Analysis: T-Mobile Gives You More For Your Dollar Than AT&T
As AT&T prepares to head into the regulatory review of its pending purchase of T-Mobile USA, the telecom giant’s CEO has stated, however noncommittally, that existing T-Mobile customers should not see their rates go up. And according to a comparison done by our number-crunching cousins at Consumer Reports, many of those T-Mobile customers will be saving between $15 to $50 per month for similar service.
From Consumer Reports’ report:
T-Mobile charges $50 per month for its basic 1,000-minute individual Even More Talk two-year contract plan, while AT&T charges $60 per month for its nearest equivalent Nation contract plan, which includes only 900 minutes. If we adjust for the difference in voice minutes, AT&T costs $16.67 more per month or $200 more per year for a comparable monthly allocation of minutes.

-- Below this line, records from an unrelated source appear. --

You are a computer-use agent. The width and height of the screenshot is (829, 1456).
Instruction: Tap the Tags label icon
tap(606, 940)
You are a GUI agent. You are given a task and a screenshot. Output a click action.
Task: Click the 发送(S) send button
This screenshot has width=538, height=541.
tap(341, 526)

The more you buy, the bigger the price disparity. T-Mobile’s two-line, 3,000-minute Even More Talk + Text (unlimited messaging) + 200MB data two-year contract plan for smart phones costs $140 per month. The closest AT&T FamilyTalk Nation plan costs $170 per month, after you add data and messaging to the base price, but delivers only 2,100 voice minutes.

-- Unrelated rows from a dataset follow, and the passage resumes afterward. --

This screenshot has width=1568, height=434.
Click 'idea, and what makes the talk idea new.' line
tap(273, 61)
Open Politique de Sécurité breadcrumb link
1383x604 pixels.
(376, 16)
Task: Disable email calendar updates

Adjusted for the 900-voice-minute shortchange, this AT&T plan costs $50 more per month or $600 more per year.
A rep for AT&T points out that this math doesn’t factor in rollover minutes, which AT&T offers and T-Mobile does not.
If AT&T is truly going to allow T-Mobile customers to continue on with their existing plans post-merger, some current AT&T customers may want to consider the possibility of jumping ship early to a T-Mobile plan so they can be grandfathered in.
However, there is the caveat that these grandfathered plans are usually voided when you make any change to the plan.
Writes CR’s Jeff Blyskal:
So, we reckon, if you get married after the AT&T takeover and need a family plan without changing carriers, that won’t be just a tweak to your individual plan: You’ll be shopping for an AT&T family plan. Need to increase or decrease your minutes or trade up from a standard phone to a smart phone with required data service? Welcome to AT&T.
In other words, if you make any significant change to your T-Mobile plan, you’ll be forced to “Rethink possible,” as AT&T’s current marketing slogan presciently warns shoppers, and you’ll likely lose access to today’s relative thrifty T-Mobile plans.
CR analysis: T-Mobile is cheaper than AT&T [Consumer Reports]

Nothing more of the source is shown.